Immune Checkpoint Inhibitors

Prof Dr Mireille Fontsa Langouo, a medical oncologist at Institut Jules Bordet, Brussels, Belgium, provides some key insights into treating acral lentiginous melanoma (ALM). She also emphasises the emerging role of biomarkers in predicting patient response and managing risks during immune checkpoint inhibitor (ICI) therapy. 

Two studies focused on the poor response of ALM—a rare but aggressive melanoma subtype—to ICIs. Data from the EUMela Registry showed that in 160 stage III–IV ALM patients, response rates, PFS and OS were significantly lower compared to other melanoma types, likely due to the typically low mutational burden in ALM.

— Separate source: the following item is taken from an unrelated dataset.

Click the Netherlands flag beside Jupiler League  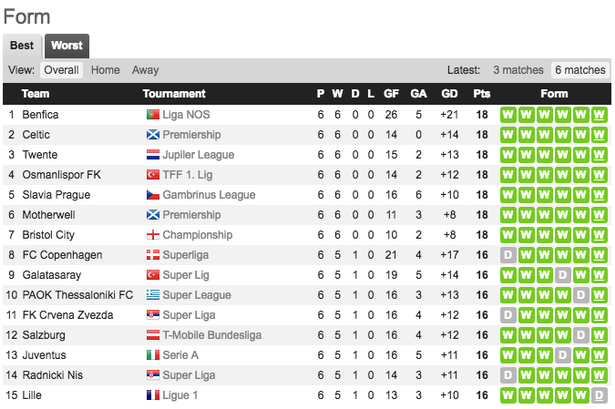pos(153,155)
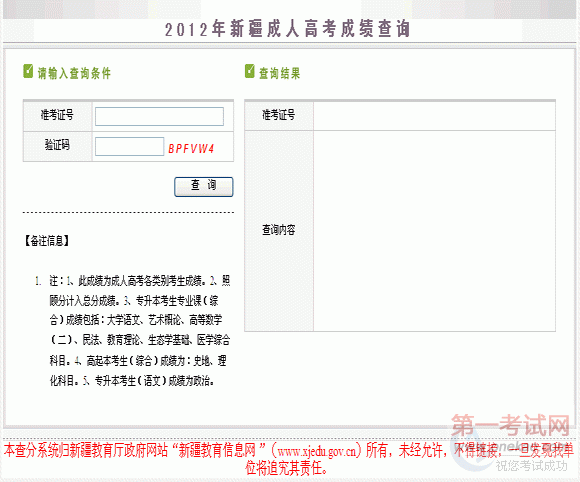Click the 2012年新疆成人高考成绩查询 title banner

[x=288, y=29]
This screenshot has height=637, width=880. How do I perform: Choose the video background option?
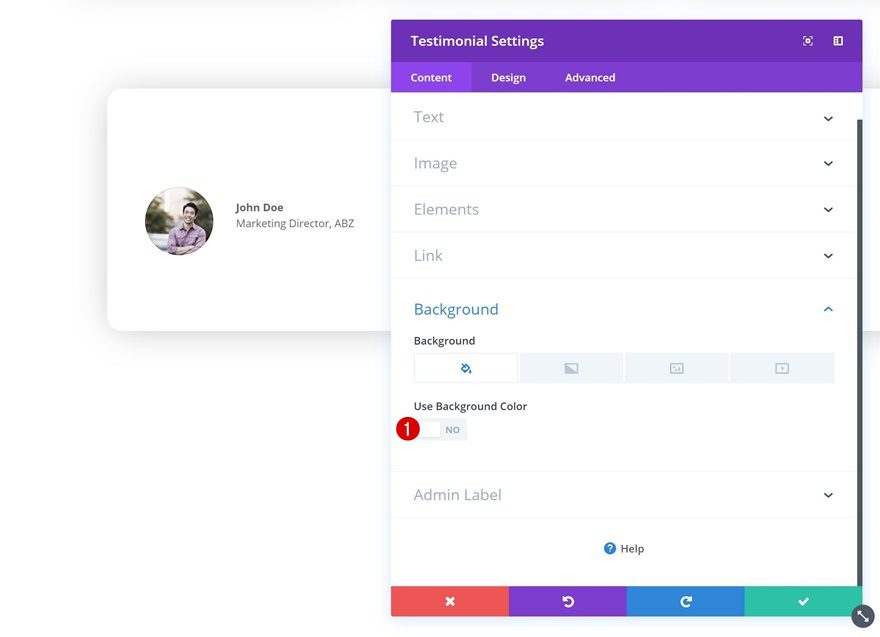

A second study analysed tumour immune cell infiltration in ALM across ethnic groups. It found notable variations in immune cell distribution. Tumours from Hispanic/Latino and African-American patients had higher macrophage infiltration, while non-Hispanic white patients showed more activated natural killer cells. These findings highlight the biological complexity of ALM and the need for targeted therapies and inclusive research.

The second group of studies explored potential blood-based biomarkers for monitoring treatment response and risk.

A Belgian study (Ghent University Hospital) evaluated PD-L1 and LAG-3 expression on circulating T cells in patients receiving anti-PD-1 therapy combined with stereotactic radiotherapy. In 20 patients, low PD-L1 and LAG-3 levels correlated with more durable responses after two treatment cycles, suggesting that early downregulation of these markers may predict long-term benefit.

Another large study (n > 300) investigated D-dimer levels in stage III–IV melanoma patients treated with ICIs. Elevated baseline D-dimers were associated with increased thromboembolic risk during treatment, as well as shorter PFS and OS. D-dimer measurement may, therefore, serve as a dual-purpose biomarker, identifying patients at risk of complications and predicting poorer outcomes.